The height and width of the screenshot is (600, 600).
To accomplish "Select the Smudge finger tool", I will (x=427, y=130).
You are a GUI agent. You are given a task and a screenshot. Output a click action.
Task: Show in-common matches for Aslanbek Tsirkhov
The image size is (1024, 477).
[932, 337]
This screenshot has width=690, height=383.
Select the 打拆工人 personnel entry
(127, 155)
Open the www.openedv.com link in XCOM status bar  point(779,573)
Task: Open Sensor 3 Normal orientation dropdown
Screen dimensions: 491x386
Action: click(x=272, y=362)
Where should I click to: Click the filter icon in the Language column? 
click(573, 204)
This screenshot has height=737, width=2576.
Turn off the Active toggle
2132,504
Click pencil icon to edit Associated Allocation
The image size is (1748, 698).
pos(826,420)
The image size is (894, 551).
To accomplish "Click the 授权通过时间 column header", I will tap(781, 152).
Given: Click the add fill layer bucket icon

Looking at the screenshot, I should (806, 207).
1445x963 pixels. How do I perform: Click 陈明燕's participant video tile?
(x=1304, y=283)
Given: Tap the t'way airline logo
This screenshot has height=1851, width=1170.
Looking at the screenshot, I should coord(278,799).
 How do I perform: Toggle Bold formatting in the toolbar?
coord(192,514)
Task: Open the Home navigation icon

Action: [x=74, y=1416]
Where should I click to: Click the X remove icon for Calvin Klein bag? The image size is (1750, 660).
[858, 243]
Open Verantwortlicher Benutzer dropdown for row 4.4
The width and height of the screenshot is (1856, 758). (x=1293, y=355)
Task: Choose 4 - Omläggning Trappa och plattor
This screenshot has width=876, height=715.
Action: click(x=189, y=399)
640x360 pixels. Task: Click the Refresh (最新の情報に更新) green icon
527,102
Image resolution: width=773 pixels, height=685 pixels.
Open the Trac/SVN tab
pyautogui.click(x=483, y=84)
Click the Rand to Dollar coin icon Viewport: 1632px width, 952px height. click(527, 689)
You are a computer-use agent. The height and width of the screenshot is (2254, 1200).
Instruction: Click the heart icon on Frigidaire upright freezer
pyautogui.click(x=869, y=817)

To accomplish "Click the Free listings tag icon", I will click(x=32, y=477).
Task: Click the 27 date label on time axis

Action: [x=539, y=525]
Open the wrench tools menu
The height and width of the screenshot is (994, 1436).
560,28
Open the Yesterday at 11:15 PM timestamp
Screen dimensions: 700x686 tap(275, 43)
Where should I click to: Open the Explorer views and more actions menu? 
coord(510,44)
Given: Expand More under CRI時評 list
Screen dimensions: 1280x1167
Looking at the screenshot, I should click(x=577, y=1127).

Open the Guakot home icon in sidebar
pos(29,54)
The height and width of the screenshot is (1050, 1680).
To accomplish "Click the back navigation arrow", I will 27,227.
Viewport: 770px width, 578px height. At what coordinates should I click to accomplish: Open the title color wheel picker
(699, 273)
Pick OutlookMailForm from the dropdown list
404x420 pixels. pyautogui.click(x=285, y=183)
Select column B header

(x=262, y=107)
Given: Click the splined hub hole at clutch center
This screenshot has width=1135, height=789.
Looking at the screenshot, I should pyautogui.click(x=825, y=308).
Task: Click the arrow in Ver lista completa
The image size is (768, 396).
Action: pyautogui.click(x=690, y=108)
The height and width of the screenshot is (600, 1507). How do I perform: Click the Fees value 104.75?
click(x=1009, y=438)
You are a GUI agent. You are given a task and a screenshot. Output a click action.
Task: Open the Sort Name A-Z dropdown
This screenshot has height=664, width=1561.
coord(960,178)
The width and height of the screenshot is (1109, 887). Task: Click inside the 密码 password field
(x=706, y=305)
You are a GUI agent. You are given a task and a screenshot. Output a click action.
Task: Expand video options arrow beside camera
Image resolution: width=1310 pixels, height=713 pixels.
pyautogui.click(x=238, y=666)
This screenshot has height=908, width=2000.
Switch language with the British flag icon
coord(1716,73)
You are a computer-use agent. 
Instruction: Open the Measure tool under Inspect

## Task details
The answer is to be the lines from the one holding "Open the Yesterday at 11:15 PM timestamp" through the end of the data above, transcribed character for character, both ends included.

## Output
Open the Yesterday at 11:15 PM timestamp
Screen dimensions: 700x686 tap(275, 43)
Where should I click to: Open the Explorer views and more actions menu? 
coord(510,44)
Given: Expand More under CRI時評 list
Screen dimensions: 1280x1167
Looking at the screenshot, I should click(x=577, y=1127).

Open the Guakot home icon in sidebar
pos(29,54)
The height and width of the screenshot is (1050, 1680).
To accomplish "Click the back navigation arrow", I will 27,227.
Viewport: 770px width, 578px height. At what coordinates should I click to accomplish: Open the title color wheel picker
(699, 273)
Pick OutlookMailForm from the dropdown list
404x420 pixels. pyautogui.click(x=285, y=183)
Select column B header

(x=262, y=107)
Given: Click the splined hub hole at clutch center
This screenshot has width=1135, height=789.
Looking at the screenshot, I should pyautogui.click(x=825, y=308).
Task: Click the arrow in Ver lista completa
The image size is (768, 396).
Action: pyautogui.click(x=690, y=108)
The height and width of the screenshot is (600, 1507). How do I perform: Click the Fees value 104.75?
click(x=1009, y=438)
You are a GUI agent. You are given a task and a screenshot. Output a click action.
Task: Open the Sort Name A-Z dropdown
This screenshot has height=664, width=1561.
coord(960,178)
The width and height of the screenshot is (1109, 887). Task: Click inside the 密码 password field
(x=706, y=305)
You are a GUI agent. You are given a task and a screenshot. Output a click action.
Task: Expand video options arrow beside camera
Image resolution: width=1310 pixels, height=713 pixels.
pyautogui.click(x=238, y=666)
This screenshot has height=908, width=2000.
Switch language with the British flag icon
coord(1716,73)
You are a computer-use agent. 
Instruction: Open the Measure tool under Inspect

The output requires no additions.